Stored data
+++
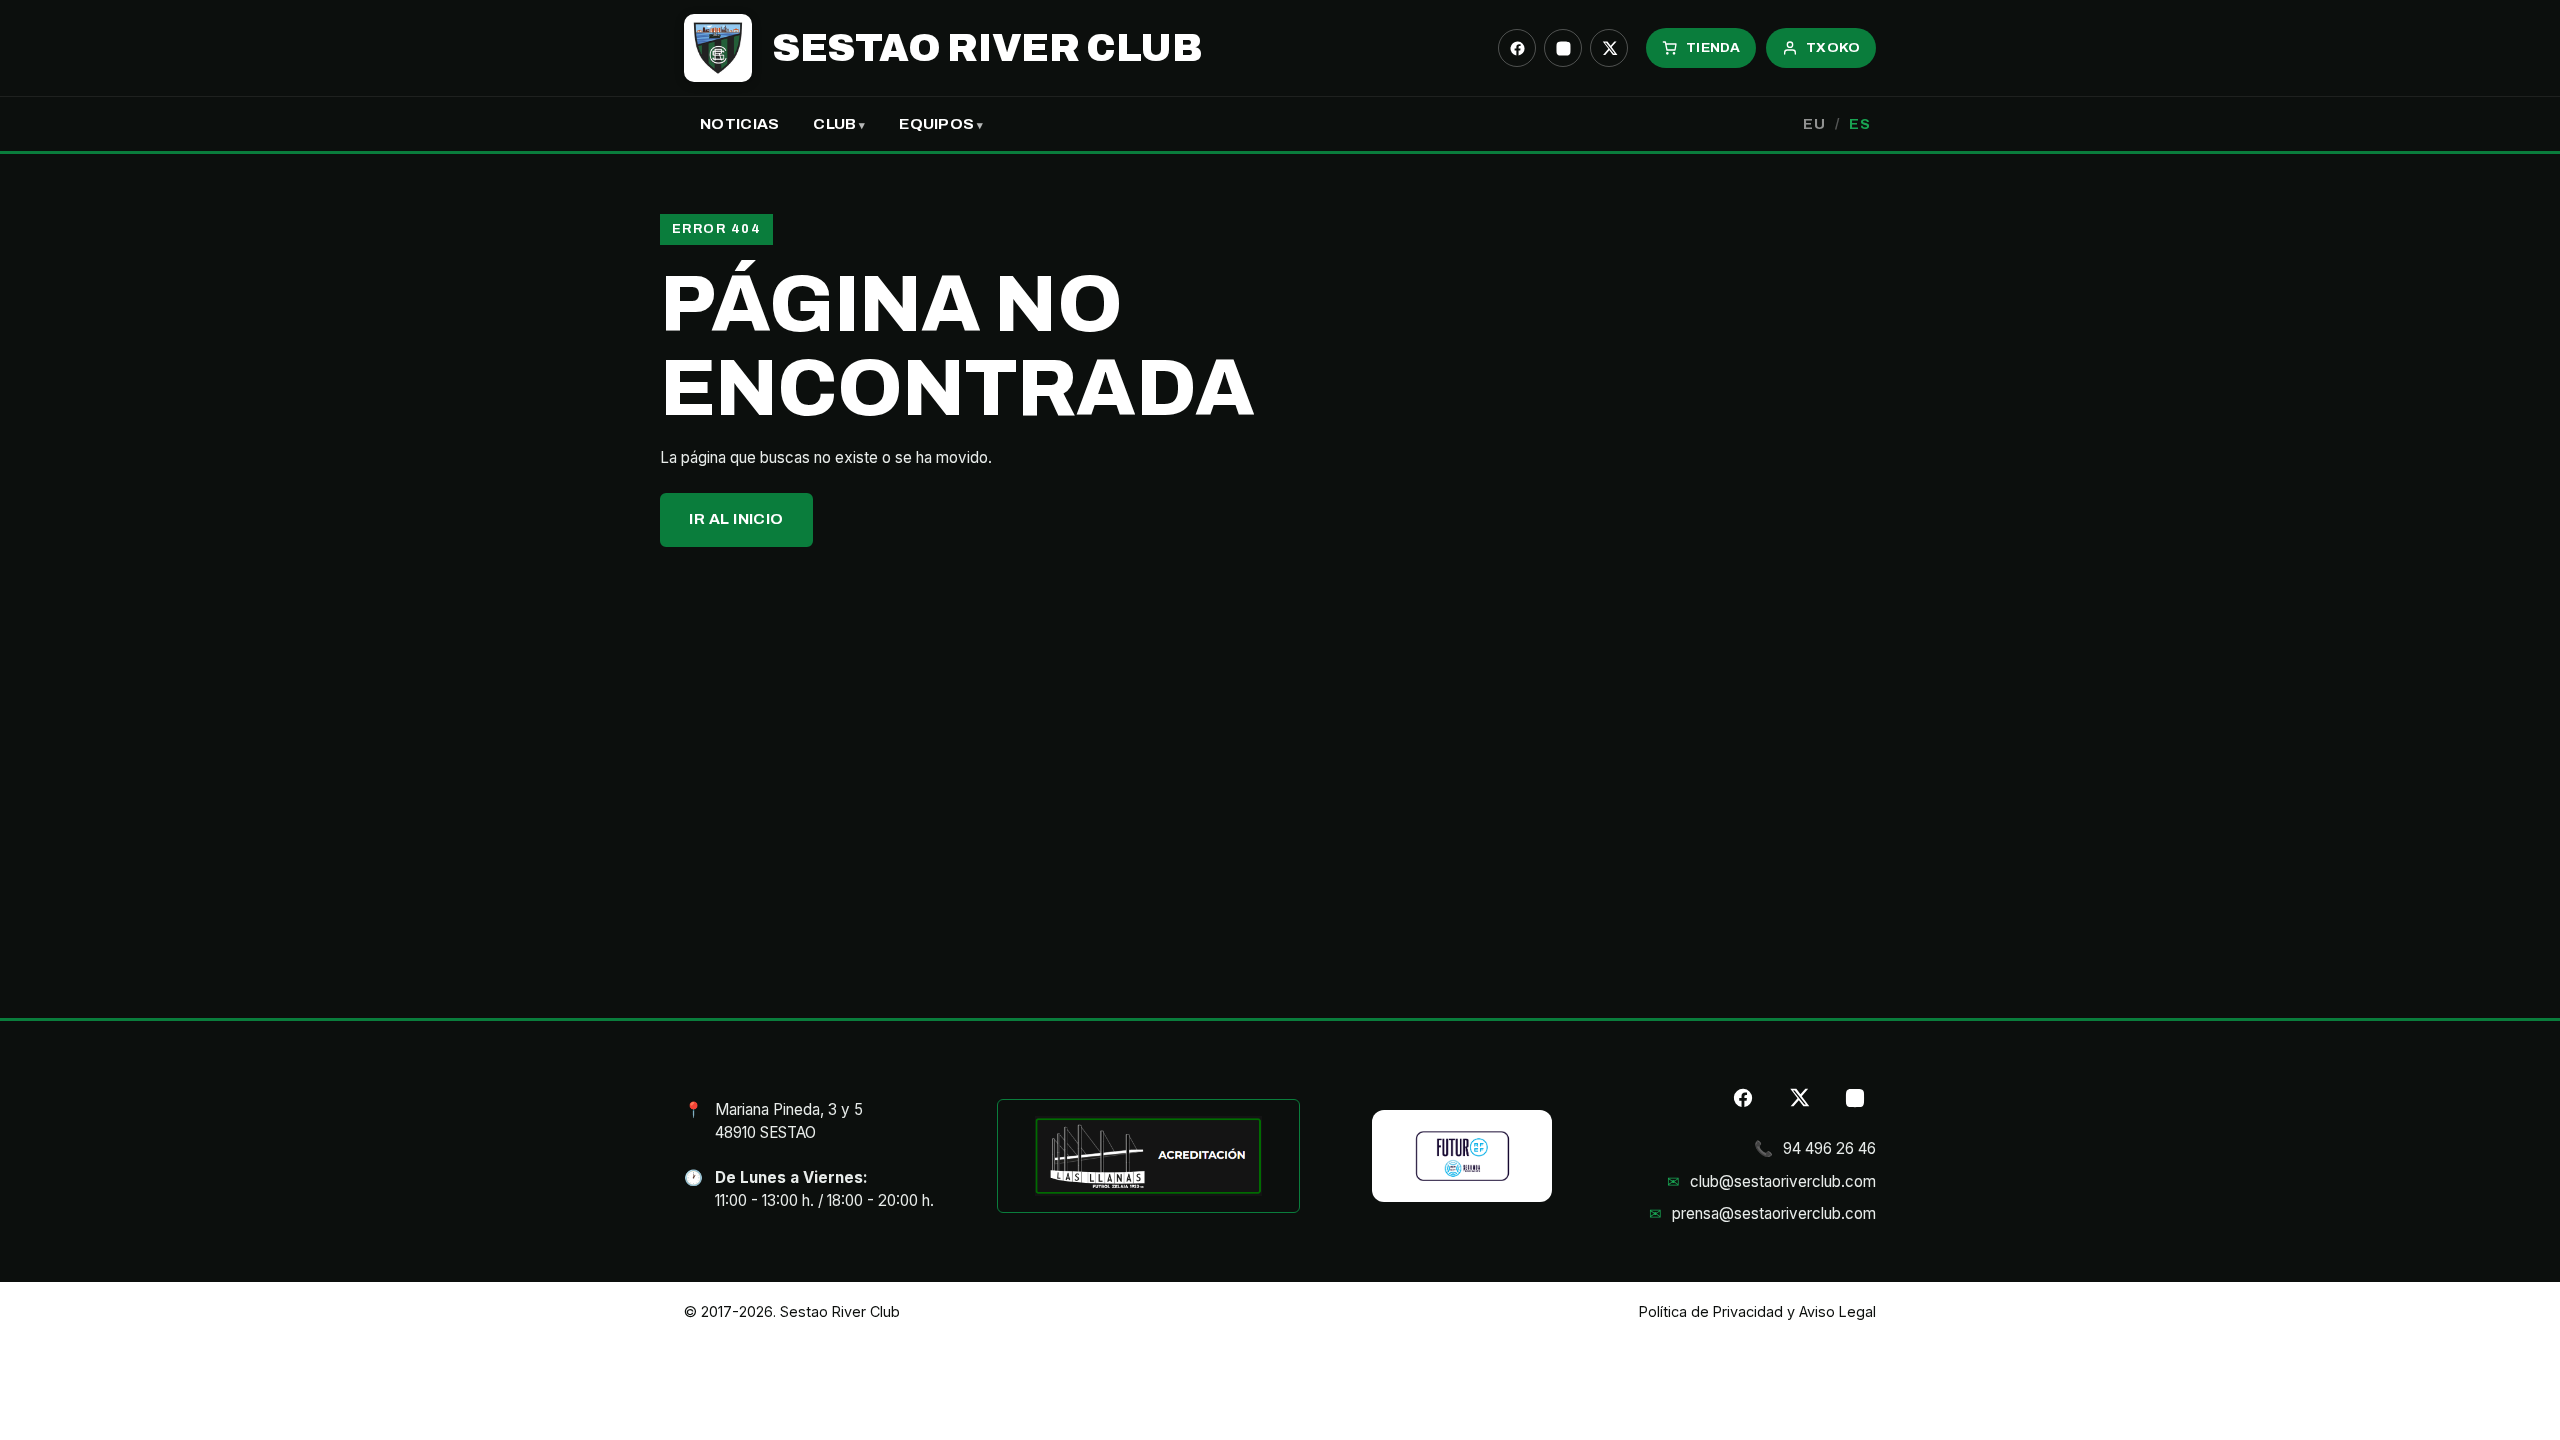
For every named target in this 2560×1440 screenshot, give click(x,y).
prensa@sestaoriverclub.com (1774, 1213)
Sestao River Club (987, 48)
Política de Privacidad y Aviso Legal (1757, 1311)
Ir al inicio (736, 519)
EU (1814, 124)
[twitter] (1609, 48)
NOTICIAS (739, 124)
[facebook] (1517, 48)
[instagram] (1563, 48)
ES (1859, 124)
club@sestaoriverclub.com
+++
» **WHAT YOU WILL DO**: Set down the lines above exactly as written. Begin at the line containing "NOTICIAS (739, 124)" and stop after the last line.

» **EXERCISE ANSWER**:
NOTICIAS (739, 124)
[facebook] (1517, 48)
[instagram] (1563, 48)
ES (1859, 124)
club@sestaoriverclub.com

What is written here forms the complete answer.